Una pillola di dialetto brianzolo. Torna l’appuntamento con la rubrica dedicata alla lingua brianzola. Curata da Roberto Beretta, cassaghese, autore del dizionario brianzolo-italiano acquistabile in tutte le libreria del territorio. La puntata di oggi è dedicata al can.

Dialetto brianzolo: can

Ul can (o cagneu) è il cane mentre ul cagnulïnn è il cagnolino. La càgnæ è la cagna, nello specifico quando è in calore, però sta a indicare anche una donna che si concede con facilità. La cagnètæ è la cagnolina, ma anche una donna bisbetica e irritante. Ul cagnàtt è l’accalappiacani invece il canile è la cagnetèræ. Non ci addentriamo nelle razze dei cani che sono tante, però da ricordare ul can burdòcch, un cane di razza non ben definita in genere tenuto alla catena a guardia di proprietà o fienili, ul can de cèrchæ che era addetto a scovare la selvaggina, ul can de trìfulæ che è il cane da fiuto e ul can barbïnn, il barboncino o altro cane di piccola taglia che era il cane da compagnia di signore o nobili. Ul can gross è una persona importante e influente ed è risaputo che i can gross se pìen miæ intrà de lur, cioè ricchi, potenti e nobili tra di loro non si fanno del male.
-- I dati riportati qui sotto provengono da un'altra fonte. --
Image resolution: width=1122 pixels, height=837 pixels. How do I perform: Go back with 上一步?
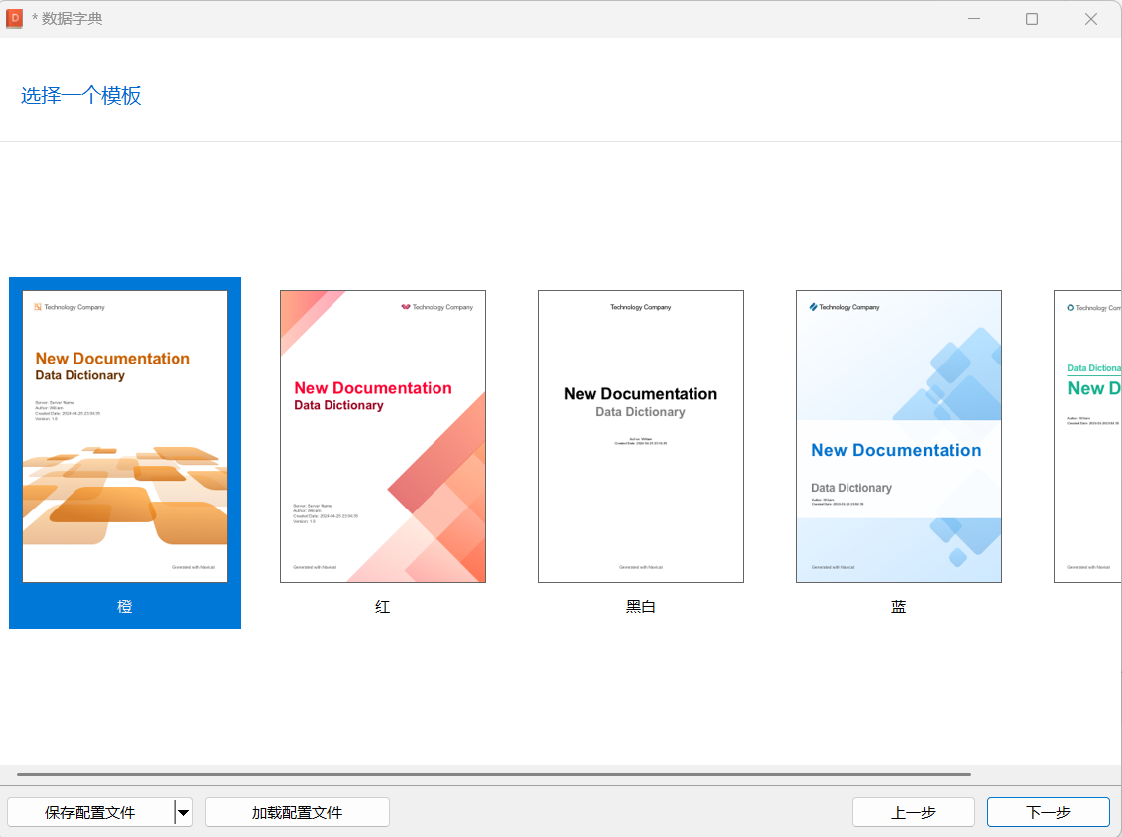click(x=913, y=812)
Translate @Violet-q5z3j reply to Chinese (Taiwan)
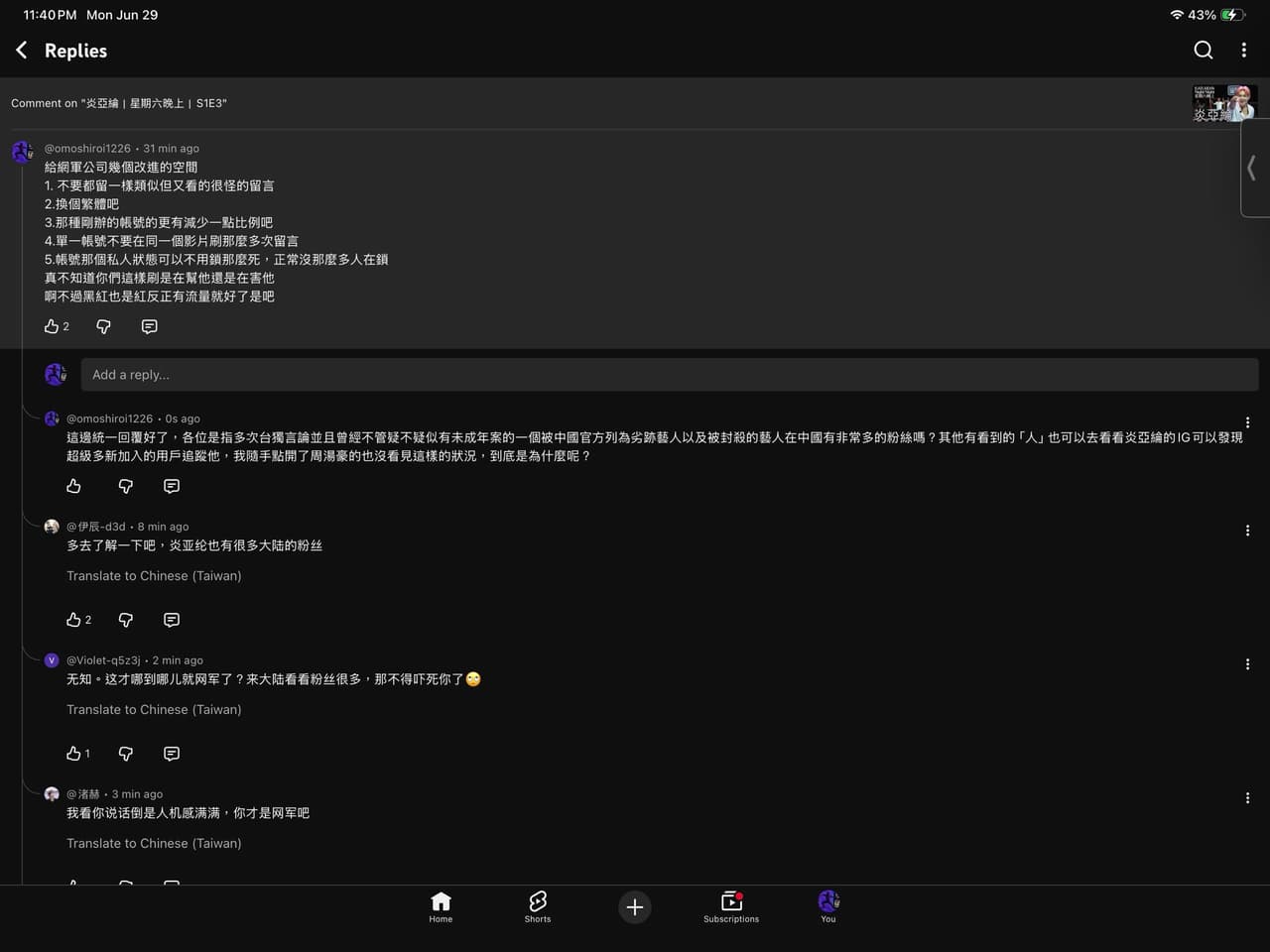1270x952 pixels. click(154, 709)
Na de can è non stare bene di salute o andare male negli affari, véss un can è essere una persona ignobile o anche solo spilorcia, pisà me un can nuéll significa essere inesperto, mentre vèsich gna un can è quando non c’è proprio nessuno. Parï un can bastunaa è essere deluso e avvilito, mentre véss ligaa me’n can a la caénæ è la condizione di chi ha troppo da fare al punto di non avere tempo per se stesso. I proverbi con soggetto il cane si sprecano, e alcuni sono ben conosciuti. Vuré drizzàch i gamp al can per dire di voler fare qualcosa di impossibile, a sta cunt i can se ciàpæ i piöcc cioè frequentando cattiva gente c’è da aspettarsi qualche brutta conseguenza, chi el veur cupà ul so can el treuæ sémpru la scüsæ a significare che anche per una azione sporca o irresponsabile si cerca sempre di trovarci una giustificazione. Per rendersi conto di com’è una cosa bisogna esaminarla bene e da vicino perché de luntàn incaa una càgnæ la par un can. Ognuno vuole sempre dire la propria anche se magari sarebbe meglio di no da cui teucc i can ménen la cùæ, teucc i cuiôm disen la sùæ. Teucc vann tacaa al can màgru vuol dire che tutti cercano di approfittarsi di chi è più debole di loro, intànt ch’el can el pìsæ, la lègur la scàpæ per ricordare che le occasioni vanno prese al volo e non tergiversare.  Per finire mai fidàss de la cuæ de’l can e de chi el va in gèsæ teucc i dumàn, non fidarsi del cane che scodinzola e di chi va in chiesa ogni giorno.